Dalam konteks Indonesia, pembahasan mengenai regulasi kecerdasan buatan masih berada pada tahap awal. Namun, dengan jumlah pengguna internet dan layanan digital yang terus meningkat secara eksponensial, penting bagi para pemangku kepentingan untuk segera mengambil langkah antisipatif. Peneliti keamanan siber dari Universitas Indonesia yang dikutip oleh Kompas menyebut bahwa tingkat kesadaran publik terhadap privasi digital di Indonesia masih rendah, yang membuat pengguna cenderung membagikan informasi pribadi tanpa pertimbangan matang.
Selain regulasi dan edukasi, tekanan dari masyarakat sipil juga menjadi faktor penting dalam mendorong perubahan. Kampanye-kampanye publik yang menyerukan transparansi dalam penggunaan AI dan pentingnya etika digital mulai bermunculan di berbagai negara. The Guardian mencatat bahwa organisasi-organisasi nonpemerintah kini aktif menyerukan audit algoritma dan pemberian label yang jelas pada chatbot yang mengumpulkan data pengguna.

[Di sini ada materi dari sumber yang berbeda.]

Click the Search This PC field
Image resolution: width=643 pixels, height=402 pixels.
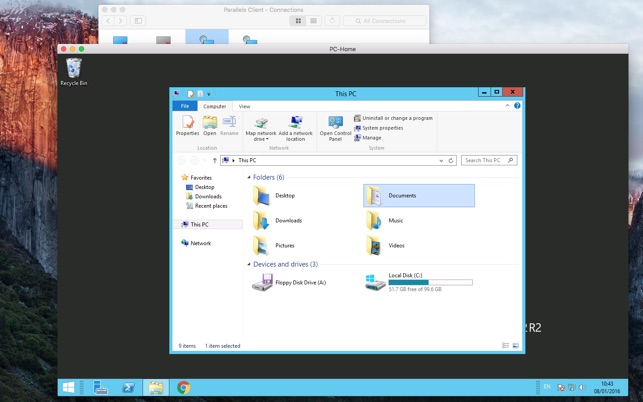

Yang tak terbantahkan adalah bahwa chatbot dan sistem AI lainnya akan terus berkembang dan menjadi bagian integral dari kehidupan sehari-hari. Mereka akan semakin pintar, semakin kontekstual, dan semakin personal. Namun, seiring dengan penetrasi teknologi ini, pengguna harus menyadari bahwa setiap interaksi adalah pertukaran data yang memiliki implikasi jangka panjang. Oleh karena itu, penting bagi setiap individu untuk memahami risiko yang ada dan mengambil langkah-langkah proaktif dalam menjaga kendali atas informasi pribadi mereka.
Tanpa kepercayaan, adopsi teknologi akan menemui hambatan besar. Namun dengan pendekatan yang etis, regulasi yang adil, serta literasi digital yang tinggi, masyarakat bisa meraih manfaat dari revolusi AI tanpa harus mengorbankan privasi dan hak digital mereka.